This notebook illustrates the use of the [Search API](https://downloads.ccdc.cam.ac.uk/documentation/API/modules/search_api.html) by comparison with Conquest, with substructure searching of the CSD used as a specific example.

#### Some key references on the CSD and its contents

* https://www.ncbi.nlm.nih.gov/pmc/articles/PMC4822653/
* https://pubs.acs.org/doi/10.1021/acs.chemrev.9b00155
* https://www.ccdc.cam.ac.uk/support-and-resources/support/case/?caseid=45f14529-2002-4558-887b-a502fbb2f874

In addition, this article here describes how CSD data can feed back into powder-diffraction studies:
https://onlinelibrary.wiley.com/doi/full/10.1107/S1600576717012596?sentby=iucr

#### Subsets of structures in the CSD

There are several subsets of the CSD available within the CSD Distribution.
You will find the available subsets in the `<CSD_2020 installation folder>\CSD_541\subsets`.

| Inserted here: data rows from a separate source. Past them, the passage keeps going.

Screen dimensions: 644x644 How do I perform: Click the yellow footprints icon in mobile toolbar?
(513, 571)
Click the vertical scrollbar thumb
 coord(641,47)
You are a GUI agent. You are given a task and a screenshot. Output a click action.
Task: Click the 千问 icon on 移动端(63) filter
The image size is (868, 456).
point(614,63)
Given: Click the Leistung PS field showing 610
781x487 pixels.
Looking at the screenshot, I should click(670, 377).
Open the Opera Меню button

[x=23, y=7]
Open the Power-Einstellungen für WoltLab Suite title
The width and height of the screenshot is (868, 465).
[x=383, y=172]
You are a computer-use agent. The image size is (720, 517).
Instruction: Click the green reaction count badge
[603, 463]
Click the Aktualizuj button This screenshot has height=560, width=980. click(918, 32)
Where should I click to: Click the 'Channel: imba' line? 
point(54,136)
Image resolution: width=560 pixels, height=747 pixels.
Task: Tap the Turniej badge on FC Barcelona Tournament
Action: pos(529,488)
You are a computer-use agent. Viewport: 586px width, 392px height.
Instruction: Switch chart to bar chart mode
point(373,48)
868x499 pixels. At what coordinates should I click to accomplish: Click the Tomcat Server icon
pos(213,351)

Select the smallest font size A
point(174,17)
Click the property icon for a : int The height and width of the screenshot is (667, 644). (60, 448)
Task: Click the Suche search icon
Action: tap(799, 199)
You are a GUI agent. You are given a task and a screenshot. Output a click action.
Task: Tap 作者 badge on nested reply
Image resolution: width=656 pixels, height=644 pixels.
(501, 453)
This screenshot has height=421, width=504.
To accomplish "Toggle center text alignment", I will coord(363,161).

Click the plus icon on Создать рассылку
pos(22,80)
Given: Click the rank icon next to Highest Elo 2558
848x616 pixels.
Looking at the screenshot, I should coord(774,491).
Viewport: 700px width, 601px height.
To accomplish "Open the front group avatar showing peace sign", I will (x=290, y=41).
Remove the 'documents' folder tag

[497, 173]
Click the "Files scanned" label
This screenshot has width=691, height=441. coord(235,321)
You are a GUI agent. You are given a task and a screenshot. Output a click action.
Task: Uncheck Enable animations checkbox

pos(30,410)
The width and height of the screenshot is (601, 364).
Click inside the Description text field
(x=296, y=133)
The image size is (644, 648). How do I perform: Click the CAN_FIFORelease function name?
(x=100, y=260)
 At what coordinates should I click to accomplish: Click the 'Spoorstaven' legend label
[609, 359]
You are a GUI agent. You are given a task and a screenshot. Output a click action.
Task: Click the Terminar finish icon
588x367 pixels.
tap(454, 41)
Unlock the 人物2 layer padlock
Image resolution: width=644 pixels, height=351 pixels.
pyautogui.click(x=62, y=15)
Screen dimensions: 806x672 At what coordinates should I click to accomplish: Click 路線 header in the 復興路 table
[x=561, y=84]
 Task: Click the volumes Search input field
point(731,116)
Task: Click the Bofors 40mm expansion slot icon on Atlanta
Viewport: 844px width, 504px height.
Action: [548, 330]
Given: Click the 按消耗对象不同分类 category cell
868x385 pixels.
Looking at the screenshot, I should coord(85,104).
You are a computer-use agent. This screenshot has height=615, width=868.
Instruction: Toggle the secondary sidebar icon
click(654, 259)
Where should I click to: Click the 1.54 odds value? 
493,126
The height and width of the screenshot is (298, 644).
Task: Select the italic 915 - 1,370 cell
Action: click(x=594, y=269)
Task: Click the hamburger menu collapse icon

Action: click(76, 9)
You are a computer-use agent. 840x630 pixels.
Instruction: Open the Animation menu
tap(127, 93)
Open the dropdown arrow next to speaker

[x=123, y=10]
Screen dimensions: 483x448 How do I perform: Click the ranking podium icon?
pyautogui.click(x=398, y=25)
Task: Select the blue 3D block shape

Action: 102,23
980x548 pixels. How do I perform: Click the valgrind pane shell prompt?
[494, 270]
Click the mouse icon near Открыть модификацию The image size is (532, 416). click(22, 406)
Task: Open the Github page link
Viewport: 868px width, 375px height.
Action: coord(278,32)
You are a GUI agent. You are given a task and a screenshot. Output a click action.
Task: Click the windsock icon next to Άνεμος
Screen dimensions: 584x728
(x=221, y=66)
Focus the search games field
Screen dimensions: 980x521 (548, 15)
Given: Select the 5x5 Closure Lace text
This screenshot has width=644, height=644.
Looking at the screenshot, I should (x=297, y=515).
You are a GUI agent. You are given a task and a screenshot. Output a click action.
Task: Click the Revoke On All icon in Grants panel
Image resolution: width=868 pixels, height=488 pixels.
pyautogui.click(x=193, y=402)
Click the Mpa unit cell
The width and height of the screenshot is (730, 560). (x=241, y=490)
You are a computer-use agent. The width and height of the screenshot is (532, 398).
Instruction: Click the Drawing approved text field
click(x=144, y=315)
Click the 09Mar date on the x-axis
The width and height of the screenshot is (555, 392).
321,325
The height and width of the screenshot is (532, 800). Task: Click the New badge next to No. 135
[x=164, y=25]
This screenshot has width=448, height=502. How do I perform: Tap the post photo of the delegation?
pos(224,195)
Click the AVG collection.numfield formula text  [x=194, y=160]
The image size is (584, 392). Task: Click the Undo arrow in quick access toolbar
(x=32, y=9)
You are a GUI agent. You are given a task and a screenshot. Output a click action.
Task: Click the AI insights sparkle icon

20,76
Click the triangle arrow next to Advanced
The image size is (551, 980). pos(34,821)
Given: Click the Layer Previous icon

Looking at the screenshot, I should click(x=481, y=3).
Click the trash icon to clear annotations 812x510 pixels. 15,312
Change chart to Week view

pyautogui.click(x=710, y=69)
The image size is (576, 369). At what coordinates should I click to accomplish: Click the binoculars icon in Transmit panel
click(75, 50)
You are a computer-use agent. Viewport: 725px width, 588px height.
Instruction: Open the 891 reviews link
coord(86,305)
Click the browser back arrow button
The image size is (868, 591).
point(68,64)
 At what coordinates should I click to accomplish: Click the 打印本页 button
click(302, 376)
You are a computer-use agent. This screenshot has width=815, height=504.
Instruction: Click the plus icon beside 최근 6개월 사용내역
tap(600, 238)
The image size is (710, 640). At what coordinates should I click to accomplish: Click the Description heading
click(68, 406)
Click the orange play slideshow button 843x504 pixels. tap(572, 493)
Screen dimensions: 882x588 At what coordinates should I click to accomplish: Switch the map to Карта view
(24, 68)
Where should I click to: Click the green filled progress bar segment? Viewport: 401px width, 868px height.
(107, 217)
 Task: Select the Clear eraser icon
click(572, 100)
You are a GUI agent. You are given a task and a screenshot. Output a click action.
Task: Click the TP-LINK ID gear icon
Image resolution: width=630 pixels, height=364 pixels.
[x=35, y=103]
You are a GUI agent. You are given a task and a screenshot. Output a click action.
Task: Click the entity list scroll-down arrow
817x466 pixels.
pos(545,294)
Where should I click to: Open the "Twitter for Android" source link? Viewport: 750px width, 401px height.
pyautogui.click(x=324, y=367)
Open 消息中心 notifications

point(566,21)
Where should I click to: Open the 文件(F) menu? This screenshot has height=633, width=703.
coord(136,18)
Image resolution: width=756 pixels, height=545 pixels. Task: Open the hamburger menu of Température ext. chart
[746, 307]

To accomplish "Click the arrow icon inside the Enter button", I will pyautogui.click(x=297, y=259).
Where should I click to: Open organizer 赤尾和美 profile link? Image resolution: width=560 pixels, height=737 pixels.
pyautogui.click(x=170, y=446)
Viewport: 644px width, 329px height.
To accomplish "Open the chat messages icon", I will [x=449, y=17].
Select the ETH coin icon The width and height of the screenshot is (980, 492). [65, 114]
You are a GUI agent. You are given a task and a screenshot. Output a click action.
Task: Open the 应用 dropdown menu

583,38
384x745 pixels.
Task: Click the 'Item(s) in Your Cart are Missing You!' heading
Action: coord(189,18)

In addition a ‘Drug Subset’ of the CSD is available, which is described here:
https://www.sciencedirect.com/science/article/pii/S0022354918308104?via%3Dihub

Moreover, search filters (independent of search type) can be applied in ConQuest (the CCDC search application) and _via_ the CSD Python API, these cover things like maximum R-factor, the presence of disorder (in hydrogens and/or heavy atoms), whether structures are polymeric, are organic or organometallic _etc._
See [here](https://downloads.ccdc.cam.ac.uk/documentation/API/modules/search_api.html#ccdc.search.Search.Settings) for details of how to implement this in the API (also demonstrated below).


In [9]:
from platform import platform
import sys

sys.path.append('../..')
from ccdc_notebook_utilities import run_hermes, create_logger

import os
from pathlib import Path
import logging
from datetime import date

import warnings

In [10]:
with warnings.catch_warnings():
    warnings.filterwarnings(action='ignore', category=DeprecationWarning)  # Ignore current 'distutils Version classes are deprecated' warning
    
    import pandas as pd
    
    # import plotly.express as px
    import plotly.graph_objects as go

In [11]:
from IPython.display import HTML

from IPython.core.interactiveshell import InteractiveShell
InteractiveShell.ast_node_interactivity = 'all'

In [12]:
import ccdc
from ccdc.diagram import DiagramGenerator
from ccdc.search import MoleculeSubstructure, SubstructureSearch, ConnserSubstructure, SMARTSSubstructure, TextNumericSearch, CombinedSearch

### Initialization

In [13]:
logger = create_logger()

[23-05-17 11:48:24 INFO   ] 
Platform:                     Windows-10-10.0.19045-SP0

Python exe:                   C:\Users\cole\Anaconda3\envs\latest_csd_python_api\python.exe
Python version:               3.9.16

CSD version:                  544
CSD directory:                C:/Users/cole/CCDC/ccdc-data/csd
API version:                  3.0.15

CSDHOME:                      C:/Users/cole/CCDC/ccdc-data/csd
CCDC_LICENSING_CONFIGURATION: Not set

[23-05-17 11:48:24 INFO   ] 
Platform:                     Windows-10-10.0.19045-SP0

Python exe:                   C:\Users\cole\Anaconda3\envs\latest_csd_python_api\python.exe
Python version:               3.9.16

CSD version:                  544
CSD directory:                C:/Users/cole/CCDC/ccdc-data/csd
API version:                  3.0.15

CSDHOME:                      C:/Users/cole/CCDC/ccdc-data/csd
CCDC_LICENSING_CONFIGURATION: Not set



Set up a CCDC Diagram Generator...

In [14]:
diagram_generator = DiagramGenerator()

diagram_generator.settings.return_type = 'SVG'
diagram_generator.settings.explicit_polar_hydrogens = False
diagram_generator.settings.shrink_symbols = False

Utility to help with display in JupyterLab...

In [15]:
show_df = lambda df: df.style.set_properties(**{'text-align': 'left'})

### Using ConQuest

Let us perform a Conquest search to use as a baseline.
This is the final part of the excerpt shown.